IsdB diversity among related staphylococcal strains impacts primate-specific hemoglobin capture. (A) Maximum likelihood phylogeny of the DNA gyrase A protein from representative staphylococci generated using PhyML. M. caseolyticus was included as an outgroup. The similarity of IsdB in S. argenteus and S. schweitzeri relative to S. aureus is shown on the right. Bootstrap values above 80 are indicated. (B) S. aureus lacking native isdB but harboring constitutively expressed plasmid-borne isdB variants were incubated with purified recombinant hemoglobin and from hominoid (orange), Old World monkey (purple), and New World monkeys (brown) and bound hemoglobin was quantified.
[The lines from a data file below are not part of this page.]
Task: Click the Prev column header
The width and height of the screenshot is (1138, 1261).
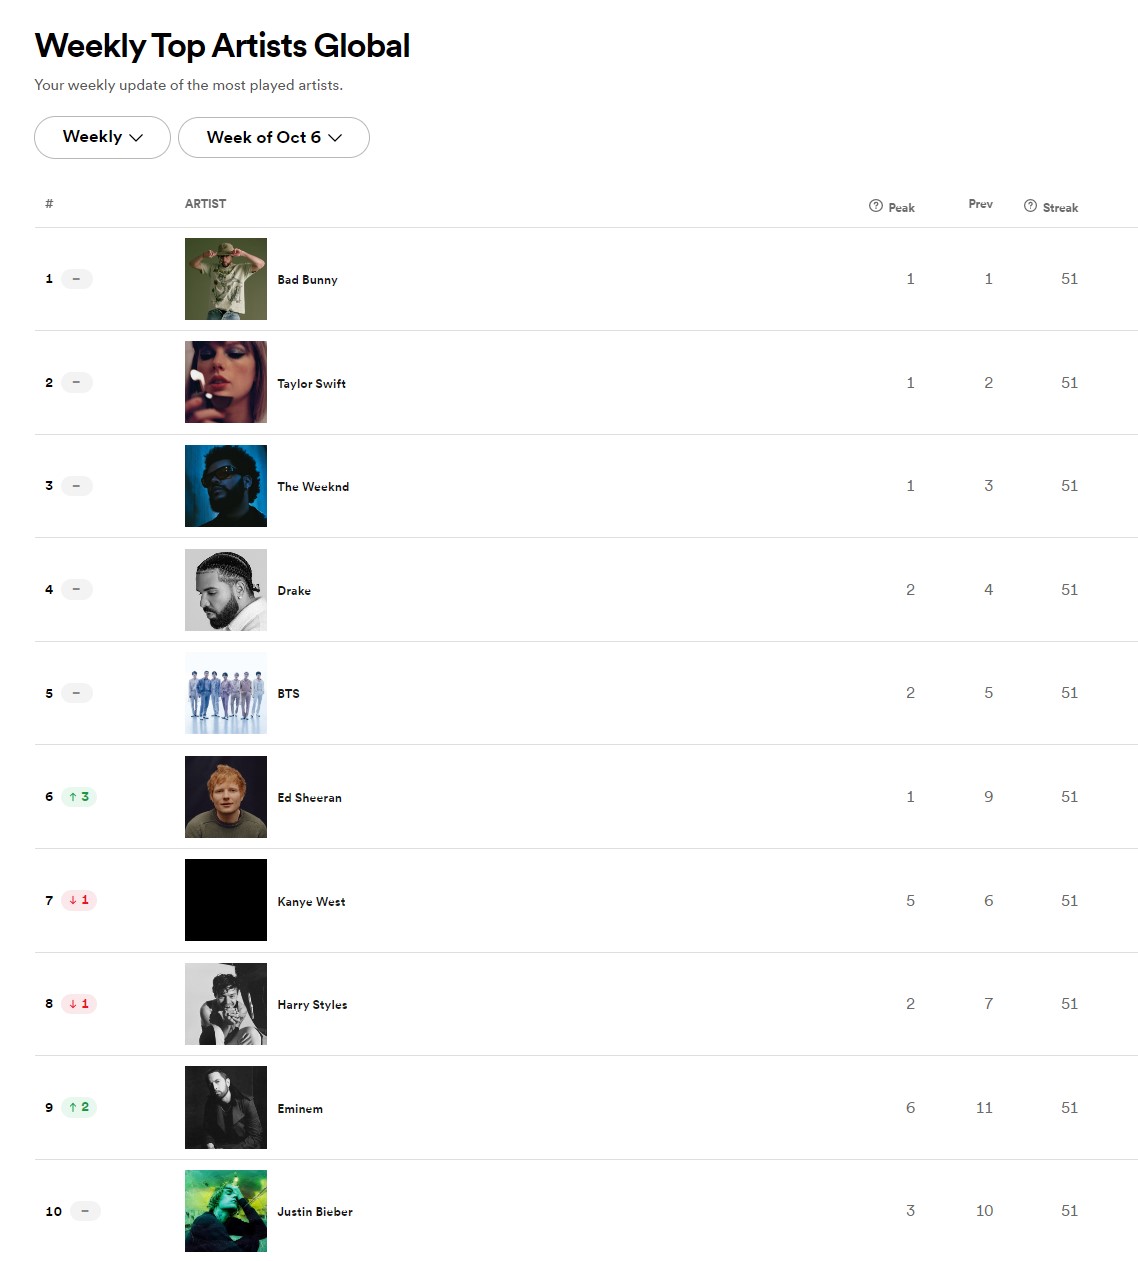Action: 979,204
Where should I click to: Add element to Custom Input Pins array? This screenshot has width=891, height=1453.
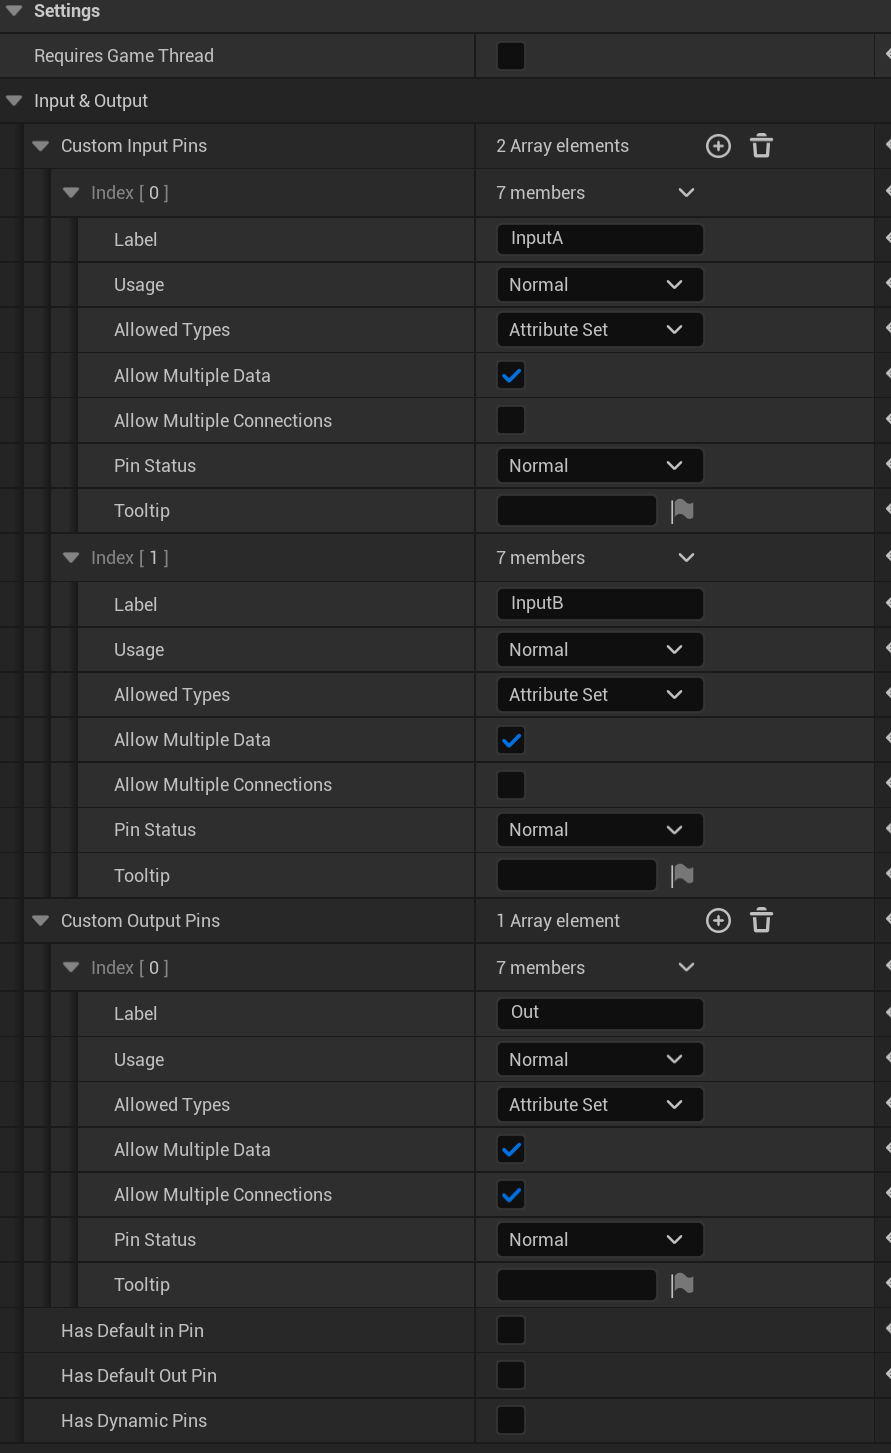click(x=718, y=146)
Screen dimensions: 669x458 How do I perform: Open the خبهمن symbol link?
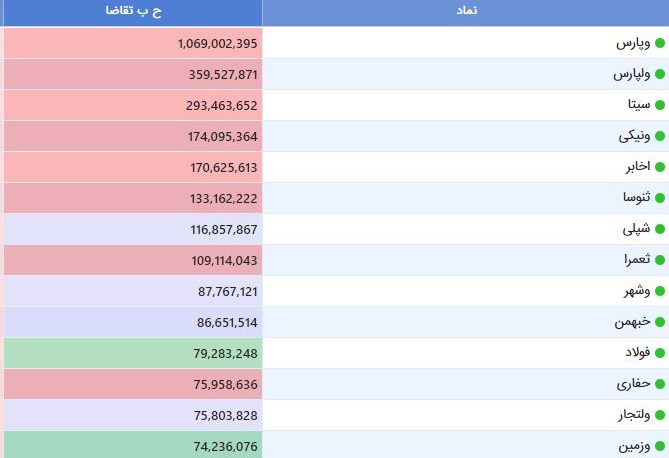(632, 322)
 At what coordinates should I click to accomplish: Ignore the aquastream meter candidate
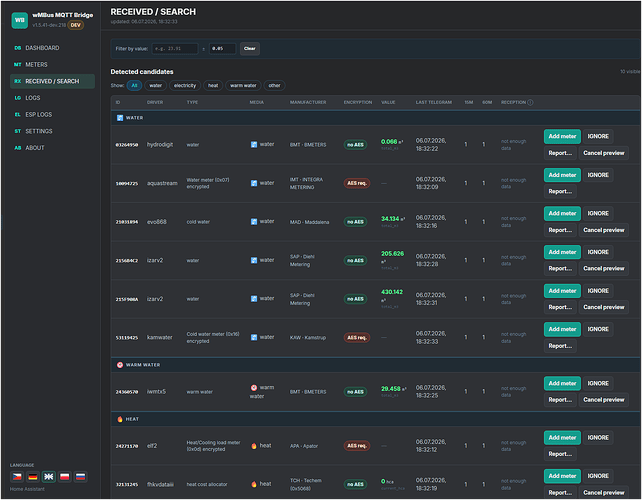(x=598, y=175)
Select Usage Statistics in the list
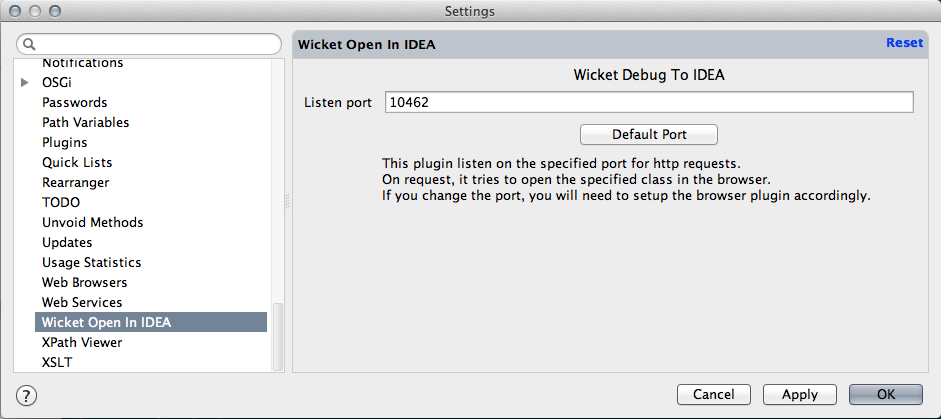 pyautogui.click(x=91, y=262)
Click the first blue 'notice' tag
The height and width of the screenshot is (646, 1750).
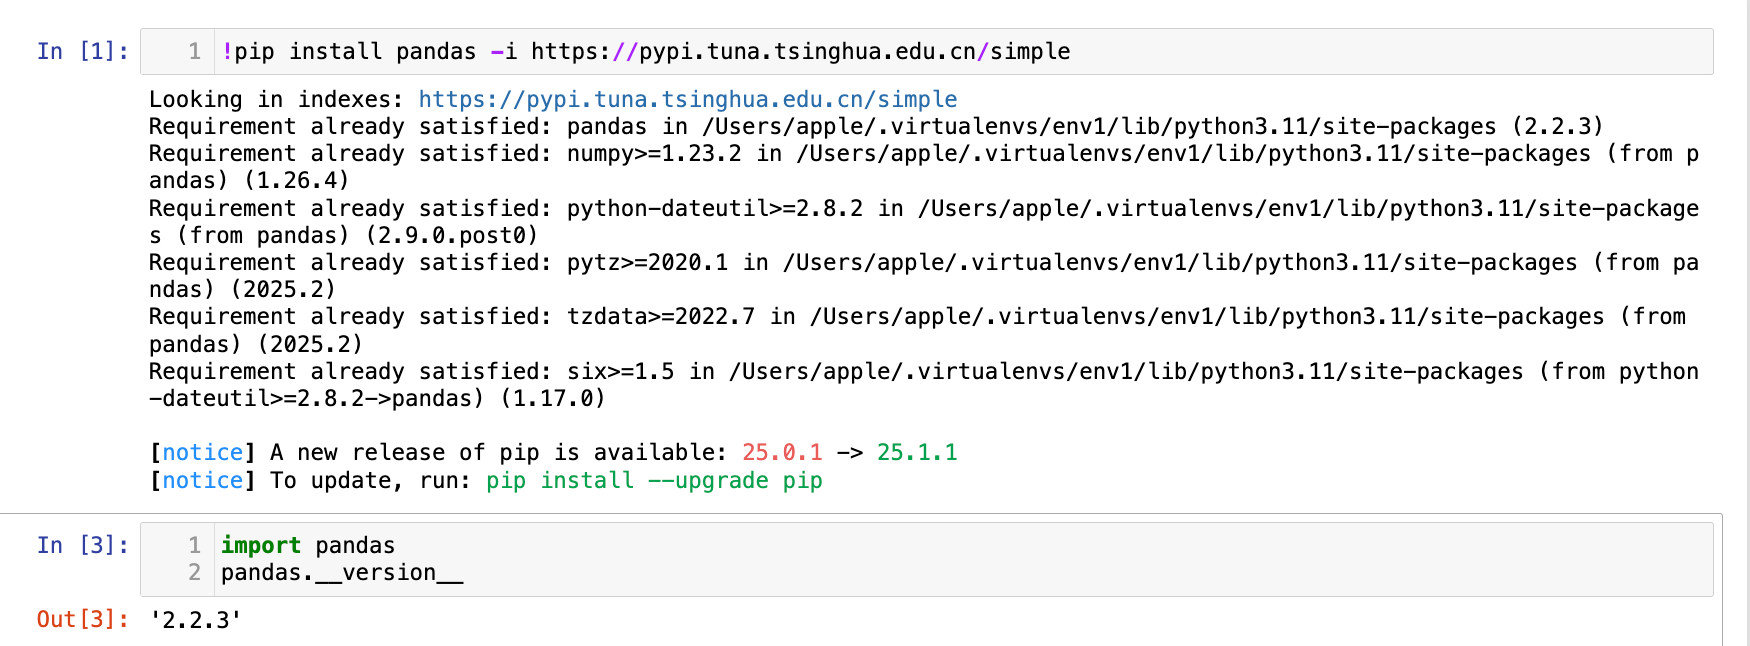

The means from three independent experiments with 3 biological replicates ± SEM are shown; *, P < 0.05; ****, P < 0.0001 by two-way ANOVA with Sidak’s correction for multiple comparisons, comparing transformed (percent value) data.

FIG 6

IsdB NEAT1 domain diversity among staphylococci modulates human hemoglobin recognition. (A) An alignment of the NEAT1 subdomain critical for hemoglobin binding shows variation among staphylococcal IsdB, while no variation was observed for the NEAT2 subdomain required for heme binding. (B) The Q162 to S170 subdomain of NEAT1 (cyan) is proximal to helices containing T8 and N78 of α-globin (red). (C) S. aureus lacking native isdB but harboring constitutively expressed plasmid-borne S. aureus isdB variants was incubated with purified recombinant human hemoglobin, and bound hemoglobin was quantified. (D) The growth of S. aureus lacking native isdB but harboring constitutively expressed plasmid-borne S. aureus isdB variants using hemoglobin as the sole iron source was monitored over time. Panel C shows, the means from three independent experiments with 3 biological replicates ± SEM; **, P < 0.005; ***, P < 0.0005 by two-way ANOVA with Sidak’s correction for multiple comparisons, comparing transformed (percent value) data. Panel D shows the results of two independent experiments with six biological replicates each ± standard deviations.